*** Data excerpts Section Begins ***
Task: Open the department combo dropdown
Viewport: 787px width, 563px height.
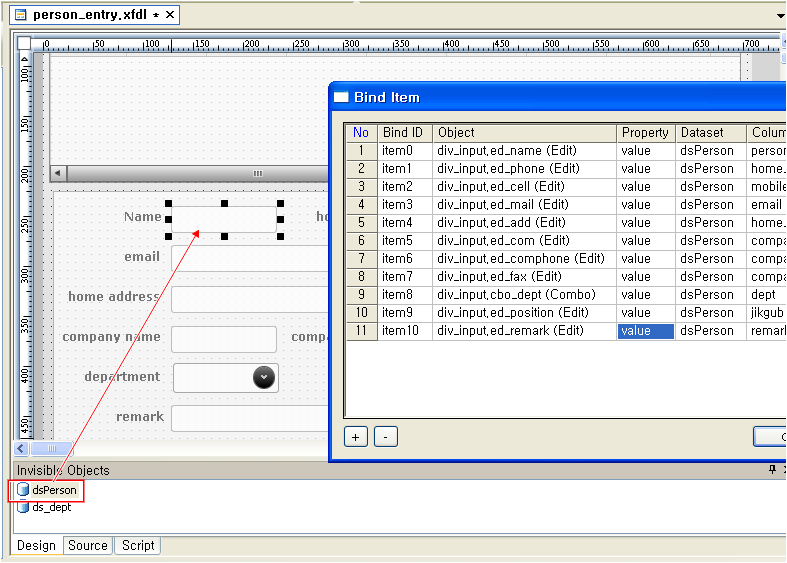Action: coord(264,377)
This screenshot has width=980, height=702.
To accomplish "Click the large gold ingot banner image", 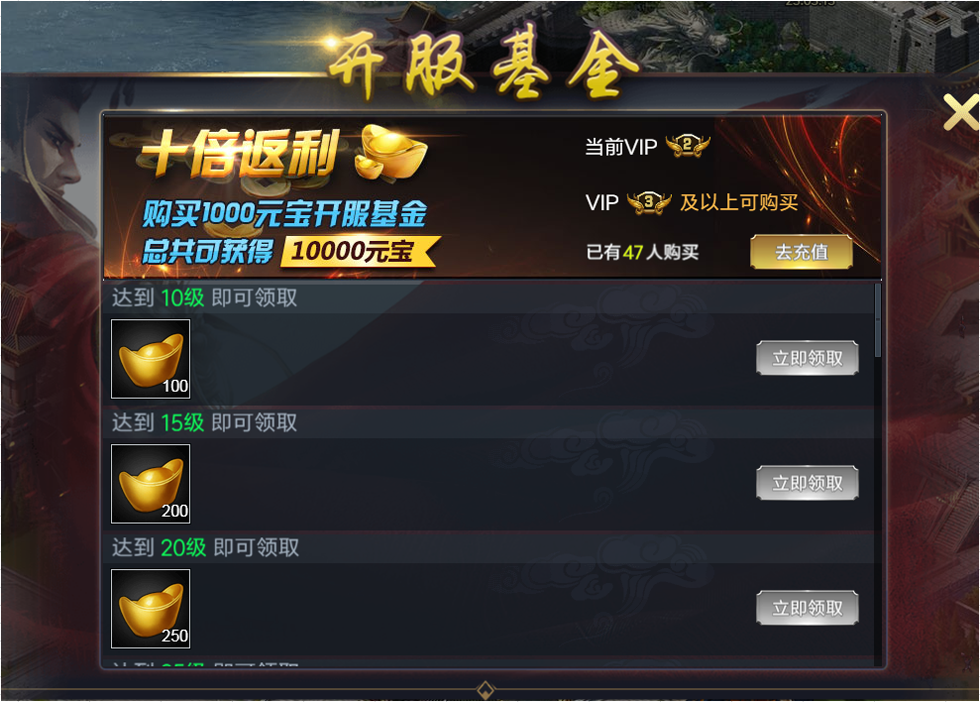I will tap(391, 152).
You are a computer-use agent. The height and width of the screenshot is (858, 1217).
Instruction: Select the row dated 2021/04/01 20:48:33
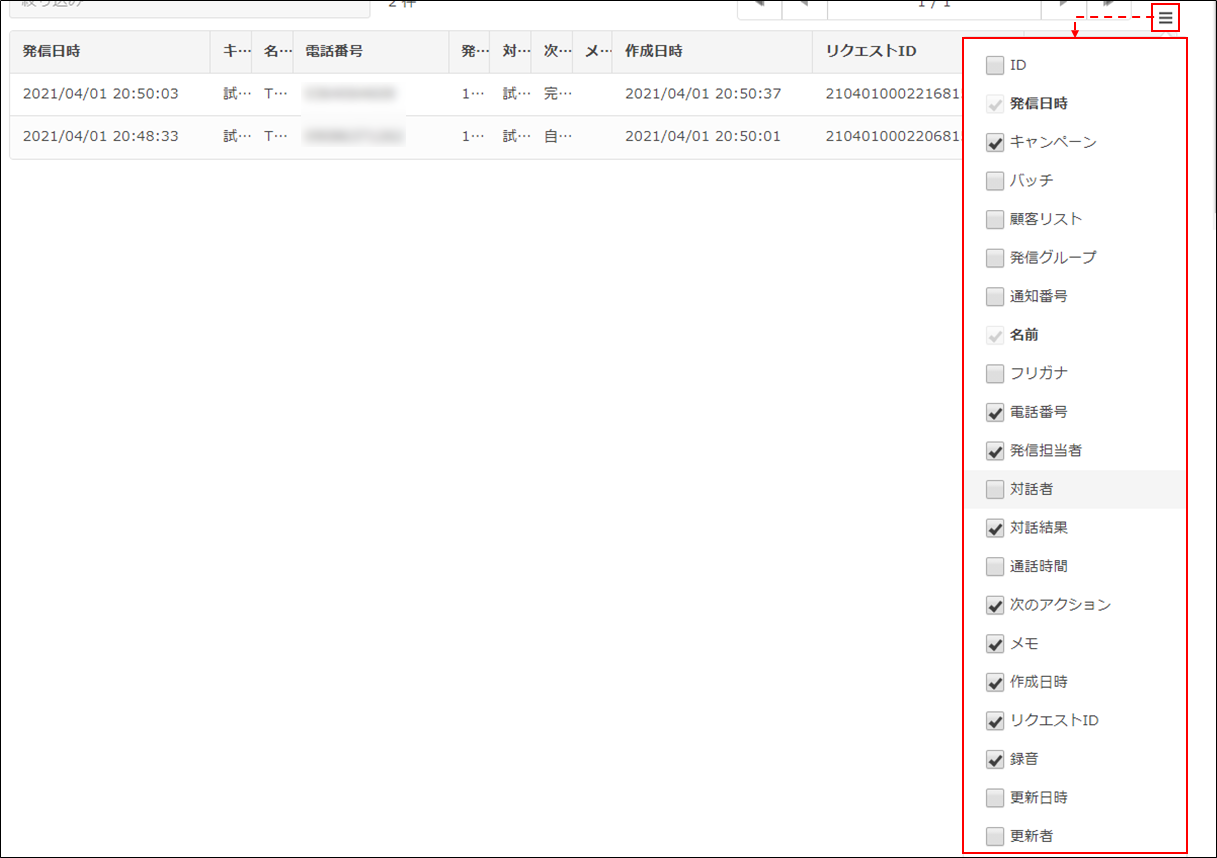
*** Data excerpts Section Ends ***
*** Data excerpts Section Begins ***
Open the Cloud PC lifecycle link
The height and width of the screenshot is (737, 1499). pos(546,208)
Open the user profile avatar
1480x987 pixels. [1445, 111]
*** Data excerpts Section Ends ***
→ **Directions**:
Above are records; repeat only the lines starting at the line with "You are a computer-use" and ending at the line with "Instruction: Select the", exactly as they appear, both included.

→ **Response area**:
You are a computer-use agent. The height and width of the screenshot is (858, 1217).
Instruction: Select the row dated 2021/04/01 20:48:33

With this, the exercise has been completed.